We selected the most recent software tools most appropriate to our needs in detecting both STR expansions and genome-wide STR genotypes in a population-based sample. A previous study describes detection of six disease-causing STR expansions from whole exome sequences using several STR-calling software tools, including GangSTR and STRetch but not EHdn and STRling [38]. ExpansionHunter [39], STRetch and exSTRa [40] were used to detect clinically-related STR expansions in those 6 genes with high specificity. Other reports include those focused on forensic STR detection [41], or are focused on genotyping a particular, or small number, of STR loci [42].
Our aim was to assess the feasibility of applying these software tools, both in terms of quality of the resulting data and practicality of using the software, for large cohorts of genomes. We assessed this in a variety of ways. Processor and memory usage, in conjunction with processing time, was measured so that we could assess the feasibility of scaling up analysis to thousands of genomes given current computing resources. For the software using a catalogue to genotype known STRs (GangSTR, HipSTR and Expansionhunter), we examined the effect of increasing sequencing depth on the proportion of STRs genotyped, and accuracy. We then examined the concordance between GangSTR, ExpansionHunter and HipSTR using common STR catalogues, and the relative number of Mendelian inconsistencies in trios to assess STR genotyping accuracy. We found sequencing depth to have no effect on the number or quality of STR genotypes called by HipSTR, but higher sequencing depth had a modest positive effect on GangSTR STR genotype calling. Quality of STR calls made by Expansionhunter, GangSTR and HipSTR was very similar but slightly higher between GangSTR and HipSTR when given the same STR catalogue. Both GangSTR and HipSTR used less memory than Expansionhunter, but GangSTR took about 3x more CPU time. Both GangSTR and HipSTR performed very well, but not perfectly, in genotyping STR loci used for forensics.

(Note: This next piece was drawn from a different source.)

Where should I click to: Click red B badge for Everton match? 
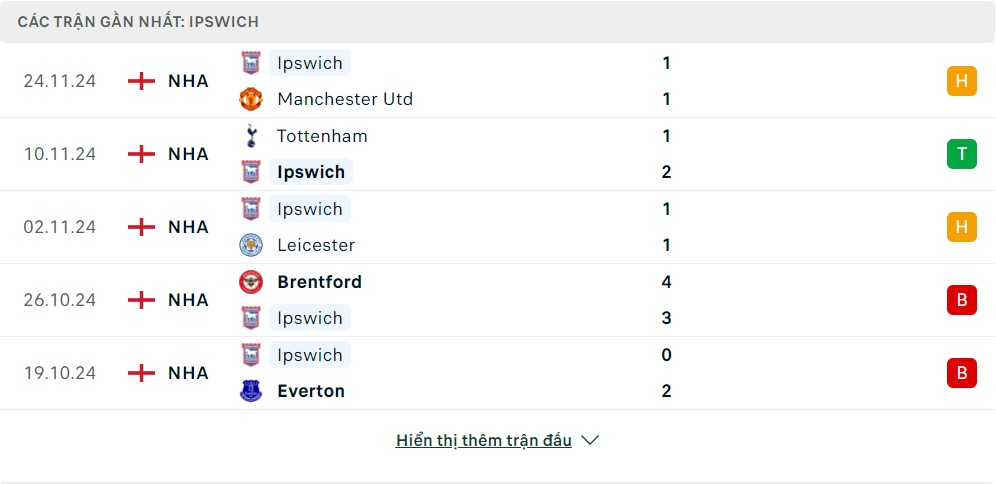[961, 373]
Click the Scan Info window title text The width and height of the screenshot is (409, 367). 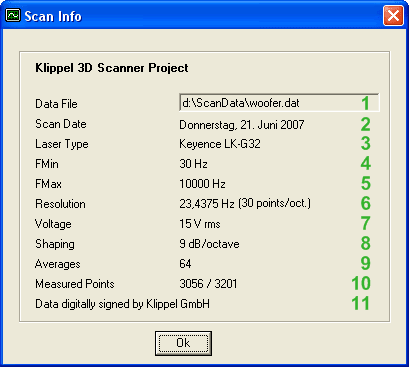[53, 16]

The software tools STRetch, STRling, ExpansionHunter, EHdn and GangSTR can all call expanded repeats, with only EHdn and STRling not requiring a predefined catalogue of STR loci. Because expanded repeats are expected to be rare, and underlie several clinical conditions, we used a previous dataset to test the ability of STRetch, STRling, EHdn and GangSTR to genotype known STR expansions. EHdn, STRling and GangSTR show higher sensitivity than STRetch, at least under the conditions tested. EHdn and STRling used the least resource, analysing a genome in about half an hour using about half a Gb of memory under our conditions.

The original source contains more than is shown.